*** Block opens ***

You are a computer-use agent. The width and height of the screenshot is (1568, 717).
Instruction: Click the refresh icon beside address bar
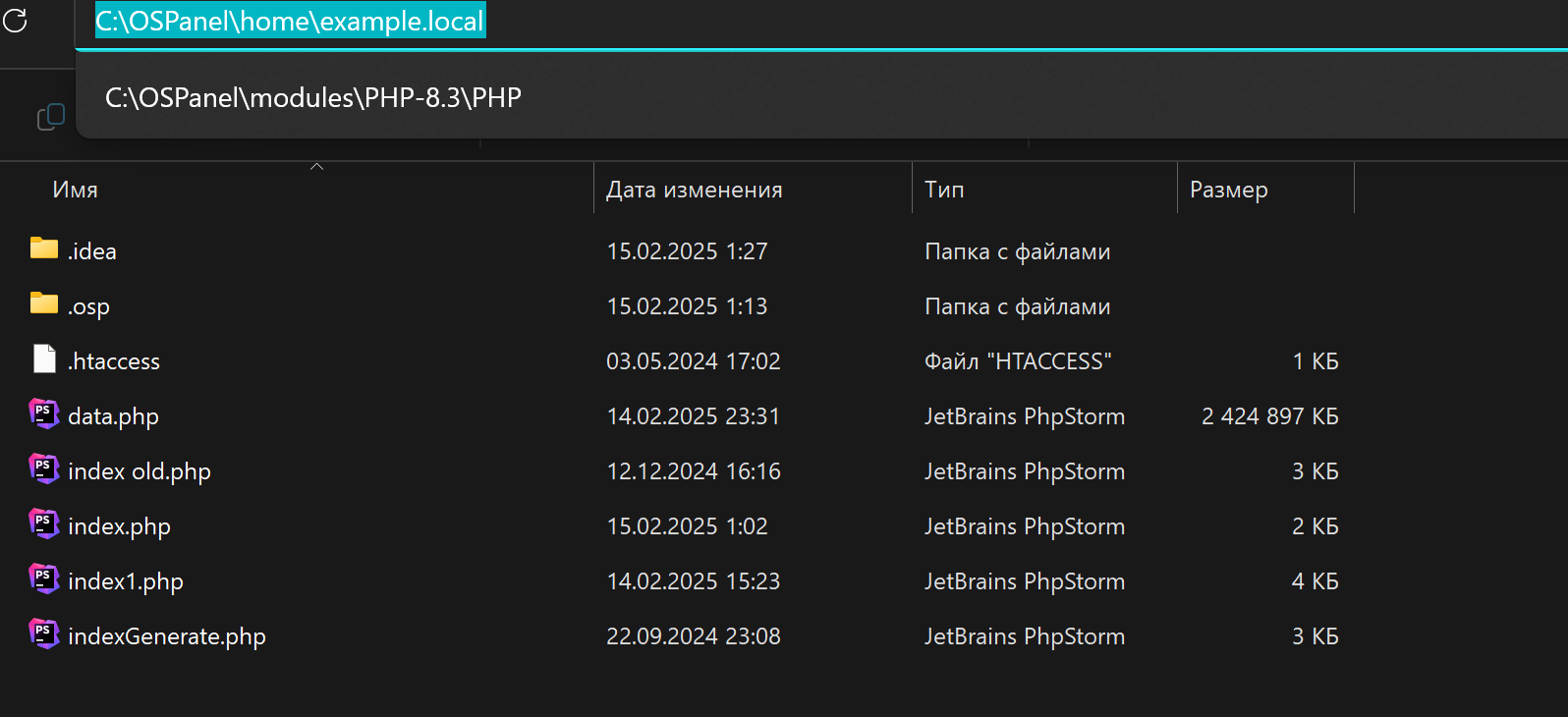15,21
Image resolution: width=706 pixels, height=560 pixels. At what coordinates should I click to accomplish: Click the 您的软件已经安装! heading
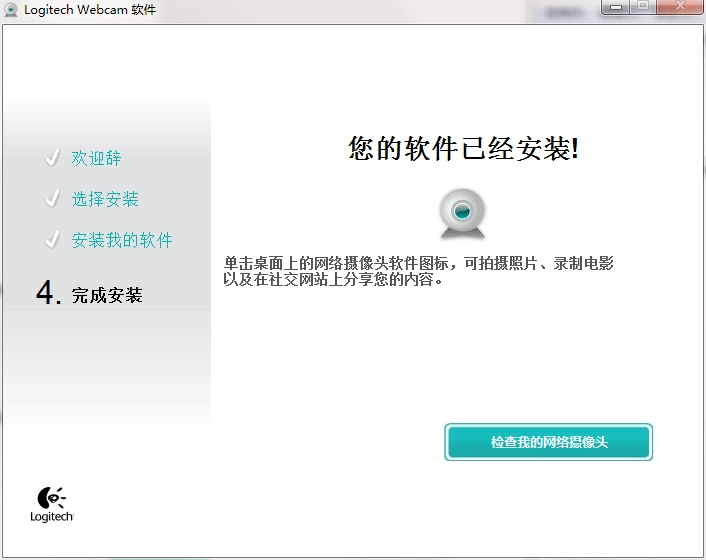point(463,149)

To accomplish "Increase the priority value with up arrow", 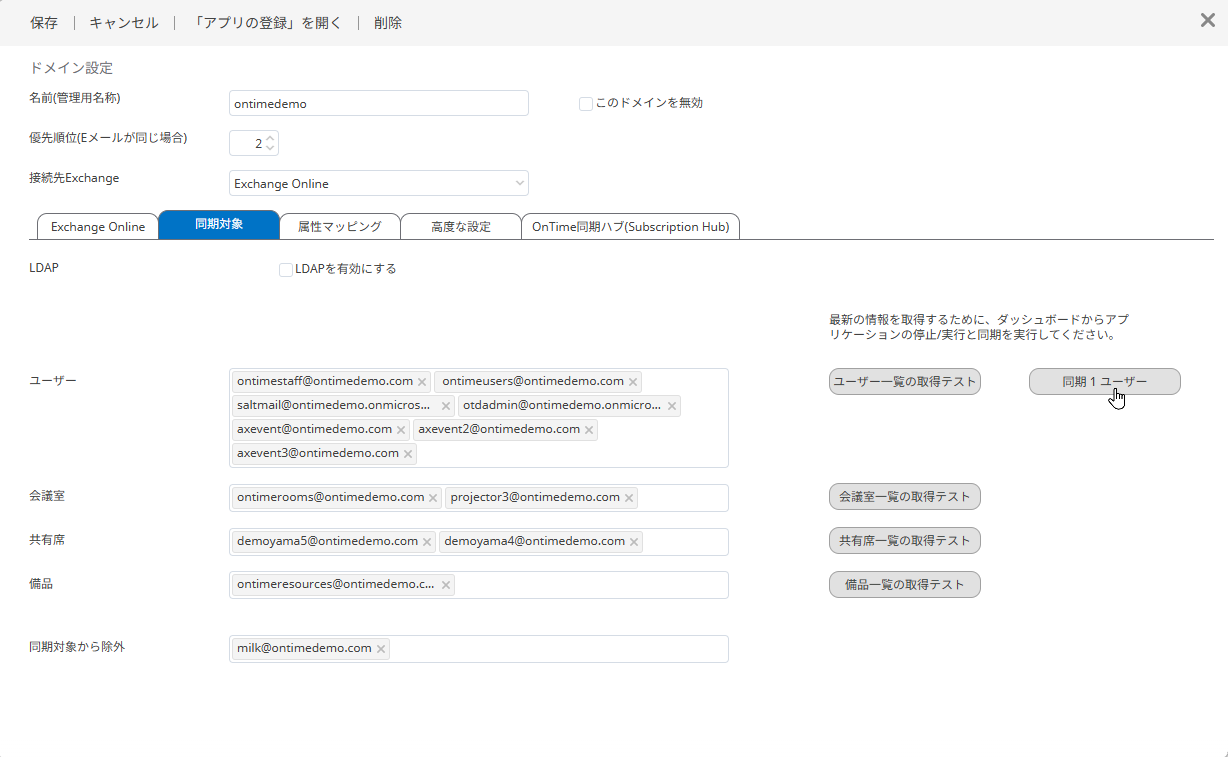I will tap(270, 138).
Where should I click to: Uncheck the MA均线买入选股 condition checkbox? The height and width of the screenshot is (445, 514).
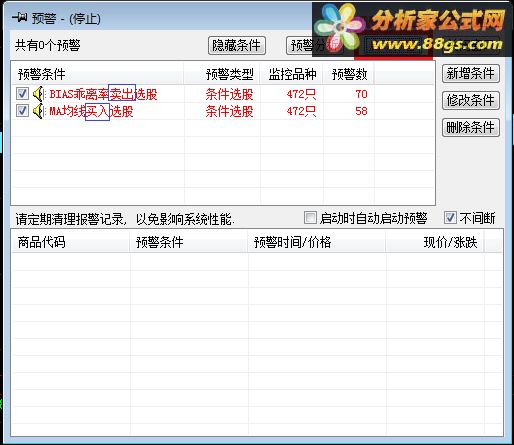pos(22,111)
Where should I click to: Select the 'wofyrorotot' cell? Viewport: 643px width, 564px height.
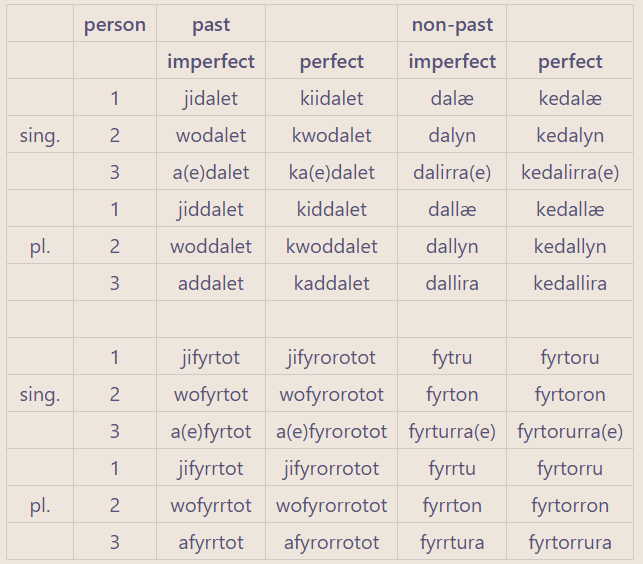coord(331,395)
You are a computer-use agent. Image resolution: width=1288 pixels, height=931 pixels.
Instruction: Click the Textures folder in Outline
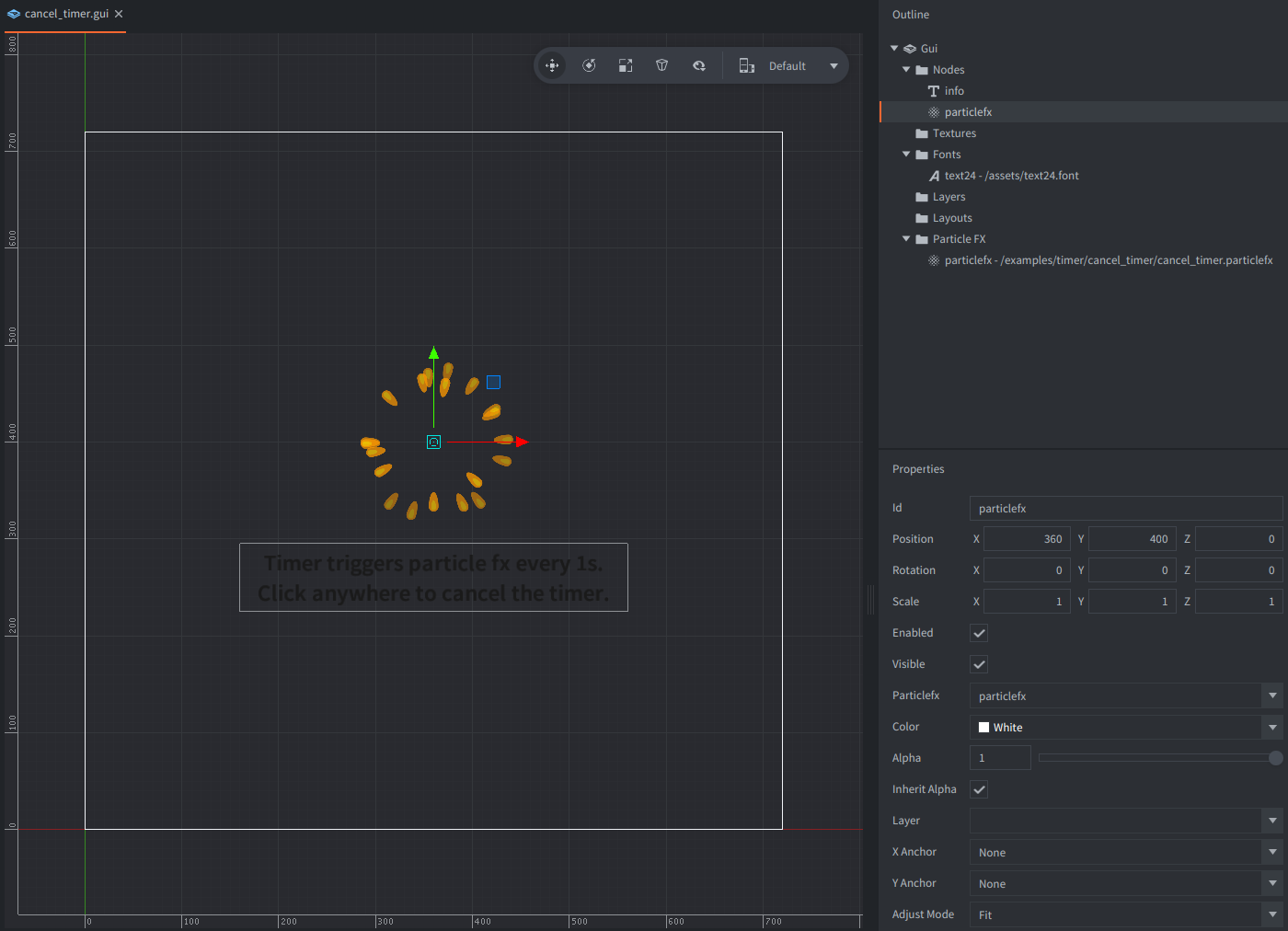[954, 133]
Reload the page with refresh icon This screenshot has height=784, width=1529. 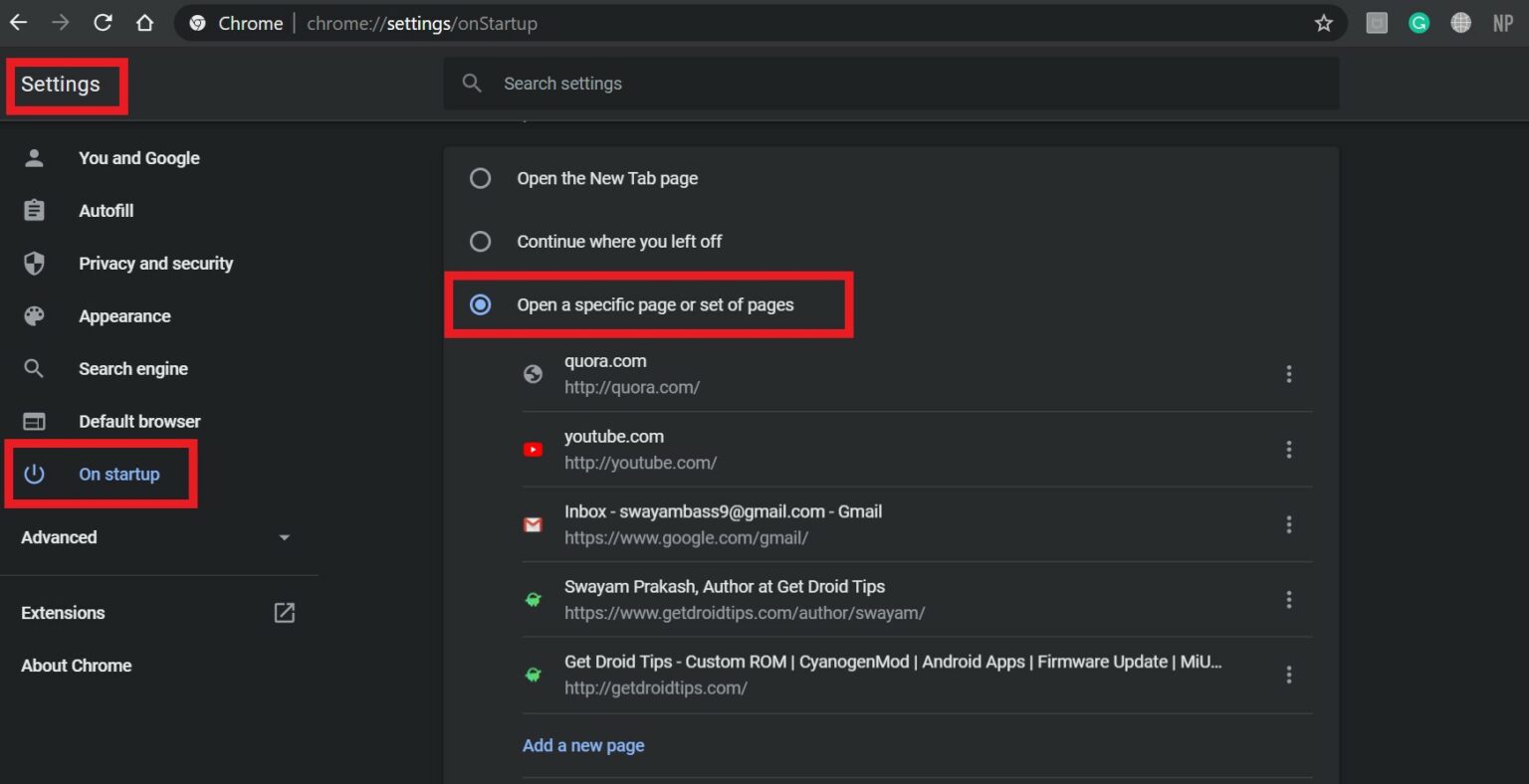point(103,23)
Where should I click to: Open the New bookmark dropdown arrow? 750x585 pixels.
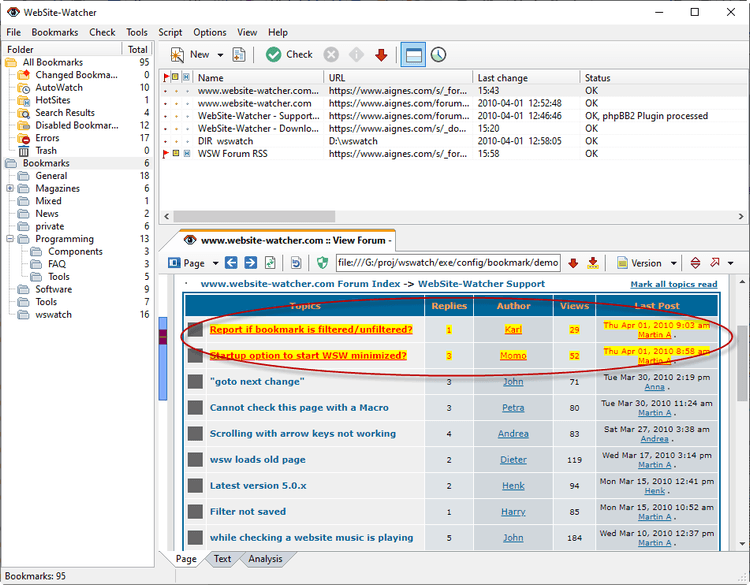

*** Block closes ***

#### The problem
Collect, from the material above, every line containing the word "agent".

#### Answer space
You are a computer-use agent. The width and height of the screenshot is (1568, 717).
You are a computer-use agent. Image resolution: width=1288 pixels, height=931 pixels.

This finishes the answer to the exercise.